- _Data provided_:
^^^^^^^^

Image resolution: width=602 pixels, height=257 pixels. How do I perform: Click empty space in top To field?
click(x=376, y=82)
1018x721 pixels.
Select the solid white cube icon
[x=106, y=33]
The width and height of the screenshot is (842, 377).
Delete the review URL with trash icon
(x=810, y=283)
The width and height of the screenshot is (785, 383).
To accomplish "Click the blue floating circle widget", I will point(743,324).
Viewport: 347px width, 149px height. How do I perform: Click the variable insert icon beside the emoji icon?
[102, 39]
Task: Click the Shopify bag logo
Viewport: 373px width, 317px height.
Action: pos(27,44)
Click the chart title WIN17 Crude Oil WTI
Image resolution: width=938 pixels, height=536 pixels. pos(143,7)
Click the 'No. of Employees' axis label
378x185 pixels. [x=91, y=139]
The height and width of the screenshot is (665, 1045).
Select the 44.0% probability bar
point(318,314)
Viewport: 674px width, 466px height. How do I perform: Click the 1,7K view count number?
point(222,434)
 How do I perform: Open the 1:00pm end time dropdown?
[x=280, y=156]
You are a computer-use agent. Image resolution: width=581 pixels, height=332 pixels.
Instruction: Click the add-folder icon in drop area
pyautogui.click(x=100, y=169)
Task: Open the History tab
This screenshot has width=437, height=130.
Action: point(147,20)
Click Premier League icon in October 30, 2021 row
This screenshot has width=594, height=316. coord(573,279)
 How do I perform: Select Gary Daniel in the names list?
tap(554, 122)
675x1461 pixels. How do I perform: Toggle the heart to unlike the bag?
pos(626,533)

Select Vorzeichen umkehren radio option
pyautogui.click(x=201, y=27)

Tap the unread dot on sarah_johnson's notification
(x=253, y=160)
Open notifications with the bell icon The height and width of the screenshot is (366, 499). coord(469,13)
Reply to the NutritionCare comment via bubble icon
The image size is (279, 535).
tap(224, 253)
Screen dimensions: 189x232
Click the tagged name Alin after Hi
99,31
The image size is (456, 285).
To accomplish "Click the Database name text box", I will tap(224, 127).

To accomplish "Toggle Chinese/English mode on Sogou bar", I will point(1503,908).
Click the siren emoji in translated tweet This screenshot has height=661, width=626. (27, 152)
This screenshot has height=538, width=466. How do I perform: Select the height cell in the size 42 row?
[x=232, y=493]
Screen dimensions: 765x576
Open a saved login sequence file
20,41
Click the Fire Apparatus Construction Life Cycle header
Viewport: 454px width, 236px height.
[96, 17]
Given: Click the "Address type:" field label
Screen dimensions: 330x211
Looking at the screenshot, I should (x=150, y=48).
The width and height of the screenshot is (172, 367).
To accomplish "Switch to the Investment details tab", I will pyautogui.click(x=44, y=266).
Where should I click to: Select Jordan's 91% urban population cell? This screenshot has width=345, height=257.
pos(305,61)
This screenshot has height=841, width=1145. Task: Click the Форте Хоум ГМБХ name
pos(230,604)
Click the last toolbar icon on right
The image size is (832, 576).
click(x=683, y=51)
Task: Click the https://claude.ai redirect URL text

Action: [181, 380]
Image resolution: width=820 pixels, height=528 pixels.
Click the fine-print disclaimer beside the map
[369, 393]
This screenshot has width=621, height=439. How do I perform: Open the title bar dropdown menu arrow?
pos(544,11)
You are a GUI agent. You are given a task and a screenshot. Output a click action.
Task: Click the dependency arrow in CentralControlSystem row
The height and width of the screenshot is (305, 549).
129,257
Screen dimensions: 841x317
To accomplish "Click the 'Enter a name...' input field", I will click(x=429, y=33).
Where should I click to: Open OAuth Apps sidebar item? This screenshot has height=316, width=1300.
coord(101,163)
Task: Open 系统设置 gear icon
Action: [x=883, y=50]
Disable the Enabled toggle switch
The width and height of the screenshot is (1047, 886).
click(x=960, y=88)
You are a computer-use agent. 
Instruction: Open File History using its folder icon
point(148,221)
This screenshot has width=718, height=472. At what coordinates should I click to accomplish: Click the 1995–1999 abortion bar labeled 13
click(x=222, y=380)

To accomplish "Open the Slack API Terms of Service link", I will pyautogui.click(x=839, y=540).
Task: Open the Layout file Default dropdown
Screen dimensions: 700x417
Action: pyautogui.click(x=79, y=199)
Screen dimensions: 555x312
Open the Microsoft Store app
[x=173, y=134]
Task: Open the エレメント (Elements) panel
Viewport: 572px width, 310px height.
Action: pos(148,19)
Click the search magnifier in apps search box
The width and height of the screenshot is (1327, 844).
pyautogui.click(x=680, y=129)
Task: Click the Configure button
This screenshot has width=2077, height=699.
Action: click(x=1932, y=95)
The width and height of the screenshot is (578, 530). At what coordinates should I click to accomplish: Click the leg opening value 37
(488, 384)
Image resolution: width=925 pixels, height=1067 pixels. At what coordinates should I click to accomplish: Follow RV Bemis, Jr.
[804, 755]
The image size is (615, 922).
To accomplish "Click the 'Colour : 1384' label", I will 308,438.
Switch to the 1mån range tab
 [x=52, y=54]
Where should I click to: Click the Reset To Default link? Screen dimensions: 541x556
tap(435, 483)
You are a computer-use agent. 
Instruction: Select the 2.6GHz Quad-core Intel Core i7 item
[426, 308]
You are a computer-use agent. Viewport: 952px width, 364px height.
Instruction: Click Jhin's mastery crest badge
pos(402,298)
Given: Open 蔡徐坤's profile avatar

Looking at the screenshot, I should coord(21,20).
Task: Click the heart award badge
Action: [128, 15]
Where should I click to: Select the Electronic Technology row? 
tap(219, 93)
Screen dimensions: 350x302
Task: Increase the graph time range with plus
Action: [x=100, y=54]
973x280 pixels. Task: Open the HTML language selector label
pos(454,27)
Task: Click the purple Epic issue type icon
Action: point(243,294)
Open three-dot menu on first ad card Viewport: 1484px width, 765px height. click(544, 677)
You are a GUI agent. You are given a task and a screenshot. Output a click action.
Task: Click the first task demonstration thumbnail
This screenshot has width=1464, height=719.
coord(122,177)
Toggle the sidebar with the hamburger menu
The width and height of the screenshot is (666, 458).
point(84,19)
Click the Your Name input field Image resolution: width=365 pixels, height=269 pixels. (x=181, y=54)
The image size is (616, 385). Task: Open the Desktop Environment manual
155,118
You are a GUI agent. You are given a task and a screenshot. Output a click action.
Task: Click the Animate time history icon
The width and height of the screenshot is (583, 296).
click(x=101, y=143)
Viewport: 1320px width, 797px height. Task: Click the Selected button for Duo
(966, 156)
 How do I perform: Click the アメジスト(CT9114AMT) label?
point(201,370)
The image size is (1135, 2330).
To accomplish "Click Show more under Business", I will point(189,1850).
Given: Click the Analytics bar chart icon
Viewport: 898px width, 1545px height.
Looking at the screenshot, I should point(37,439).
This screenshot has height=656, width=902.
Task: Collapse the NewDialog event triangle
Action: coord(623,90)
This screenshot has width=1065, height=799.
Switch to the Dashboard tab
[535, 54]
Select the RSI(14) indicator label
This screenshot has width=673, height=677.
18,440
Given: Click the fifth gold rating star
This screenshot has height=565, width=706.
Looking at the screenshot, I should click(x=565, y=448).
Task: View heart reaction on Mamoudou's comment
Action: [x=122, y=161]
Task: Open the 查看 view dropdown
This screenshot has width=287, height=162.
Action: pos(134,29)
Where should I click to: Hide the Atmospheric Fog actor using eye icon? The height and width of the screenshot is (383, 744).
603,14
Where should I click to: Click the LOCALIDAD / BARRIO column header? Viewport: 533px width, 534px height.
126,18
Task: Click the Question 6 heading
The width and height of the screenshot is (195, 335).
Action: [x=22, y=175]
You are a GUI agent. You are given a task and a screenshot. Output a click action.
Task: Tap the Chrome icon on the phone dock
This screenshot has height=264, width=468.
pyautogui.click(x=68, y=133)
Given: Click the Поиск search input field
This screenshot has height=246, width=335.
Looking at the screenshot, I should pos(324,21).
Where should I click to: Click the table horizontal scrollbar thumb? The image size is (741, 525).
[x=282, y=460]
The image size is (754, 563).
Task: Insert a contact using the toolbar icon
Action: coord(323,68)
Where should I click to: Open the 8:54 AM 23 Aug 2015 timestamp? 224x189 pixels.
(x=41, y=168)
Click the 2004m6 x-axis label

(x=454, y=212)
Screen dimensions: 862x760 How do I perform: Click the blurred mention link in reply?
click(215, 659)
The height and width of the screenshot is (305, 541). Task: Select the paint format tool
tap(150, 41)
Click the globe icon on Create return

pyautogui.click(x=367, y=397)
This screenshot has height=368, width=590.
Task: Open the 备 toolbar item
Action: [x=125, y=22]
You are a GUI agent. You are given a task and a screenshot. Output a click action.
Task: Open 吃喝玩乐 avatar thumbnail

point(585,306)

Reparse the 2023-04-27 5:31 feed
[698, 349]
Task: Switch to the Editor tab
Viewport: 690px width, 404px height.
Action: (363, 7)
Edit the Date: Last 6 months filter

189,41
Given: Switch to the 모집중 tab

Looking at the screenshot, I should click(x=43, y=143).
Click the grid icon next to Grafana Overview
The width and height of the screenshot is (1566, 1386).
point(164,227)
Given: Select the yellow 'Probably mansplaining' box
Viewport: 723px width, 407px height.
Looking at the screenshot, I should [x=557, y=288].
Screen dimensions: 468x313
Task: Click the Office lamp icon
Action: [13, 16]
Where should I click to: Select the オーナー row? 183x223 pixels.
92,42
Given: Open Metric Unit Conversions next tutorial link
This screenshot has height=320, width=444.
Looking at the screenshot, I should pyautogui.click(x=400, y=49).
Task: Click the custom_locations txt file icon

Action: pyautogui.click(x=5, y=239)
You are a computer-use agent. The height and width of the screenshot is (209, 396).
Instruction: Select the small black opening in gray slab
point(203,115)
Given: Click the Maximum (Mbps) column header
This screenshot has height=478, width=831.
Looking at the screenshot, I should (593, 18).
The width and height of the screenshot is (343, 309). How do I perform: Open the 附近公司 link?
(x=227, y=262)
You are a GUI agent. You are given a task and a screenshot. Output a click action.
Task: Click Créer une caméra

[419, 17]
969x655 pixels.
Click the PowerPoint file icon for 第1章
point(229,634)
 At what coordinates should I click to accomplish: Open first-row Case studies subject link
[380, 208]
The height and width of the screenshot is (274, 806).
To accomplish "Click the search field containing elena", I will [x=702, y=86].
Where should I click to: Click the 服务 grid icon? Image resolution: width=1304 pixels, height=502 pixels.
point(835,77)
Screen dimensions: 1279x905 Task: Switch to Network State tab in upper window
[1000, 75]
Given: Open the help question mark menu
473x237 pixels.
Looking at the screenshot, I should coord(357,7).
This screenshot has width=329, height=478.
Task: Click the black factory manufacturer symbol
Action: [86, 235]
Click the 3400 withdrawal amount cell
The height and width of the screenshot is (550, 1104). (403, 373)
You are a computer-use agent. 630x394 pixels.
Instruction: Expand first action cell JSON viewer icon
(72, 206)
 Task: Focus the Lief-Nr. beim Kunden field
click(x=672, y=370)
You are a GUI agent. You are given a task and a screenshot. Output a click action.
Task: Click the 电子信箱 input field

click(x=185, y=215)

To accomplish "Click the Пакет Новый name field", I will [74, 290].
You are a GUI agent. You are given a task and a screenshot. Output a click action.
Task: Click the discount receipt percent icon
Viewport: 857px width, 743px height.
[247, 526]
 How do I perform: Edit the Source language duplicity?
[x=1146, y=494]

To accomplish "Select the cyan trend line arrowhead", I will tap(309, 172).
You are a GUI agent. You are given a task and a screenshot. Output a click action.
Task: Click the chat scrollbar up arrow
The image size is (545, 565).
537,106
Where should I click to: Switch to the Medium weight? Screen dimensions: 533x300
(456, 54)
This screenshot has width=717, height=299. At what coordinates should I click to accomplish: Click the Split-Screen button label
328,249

^^^^^^^^

- _Action item_:
Give back exactly the lines above starting at the line where "The width and height of the screenshot is (583, 296)." appears and ending at the line where "Given: Click the Поиск search input field" appears, both included, with no other lines.

- _Solution for this task_:
The width and height of the screenshot is (583, 296).
click(x=101, y=143)
Viewport: 1320px width, 797px height. Task: Click the Selected button for Duo
(966, 156)
 How do I perform: Click the アメジスト(CT9114AMT) label?
point(201,370)
The image size is (1135, 2330).
To accomplish "Click Show more under Business", I will point(189,1850).
Given: Click the Analytics bar chart icon
Viewport: 898px width, 1545px height.
Looking at the screenshot, I should point(37,439).
This screenshot has height=656, width=902.
Task: Collapse the NewDialog event triangle
Action: coord(623,90)
This screenshot has width=1065, height=799.
Switch to the Dashboard tab
[535, 54]
Select the RSI(14) indicator label
This screenshot has width=673, height=677.
18,440
Given: Click the fifth gold rating star
This screenshot has height=565, width=706.
Looking at the screenshot, I should click(x=565, y=448).
Task: View heart reaction on Mamoudou's comment
Action: [x=122, y=161]
Task: Open the 查看 view dropdown
This screenshot has width=287, height=162.
Action: pos(134,29)
Where should I click to: Hide the Atmospheric Fog actor using eye icon? The height and width of the screenshot is (383, 744).
603,14
Where should I click to: Click the LOCALIDAD / BARRIO column header? Viewport: 533px width, 534px height.
126,18
Task: Click the Question 6 heading
The width and height of the screenshot is (195, 335).
Action: [x=22, y=175]
You are a GUI agent. You are given a task and a screenshot. Output a click action.
Task: Tap the Chrome icon on the phone dock
This screenshot has height=264, width=468.
pyautogui.click(x=68, y=133)
Given: Click the Поиск search input field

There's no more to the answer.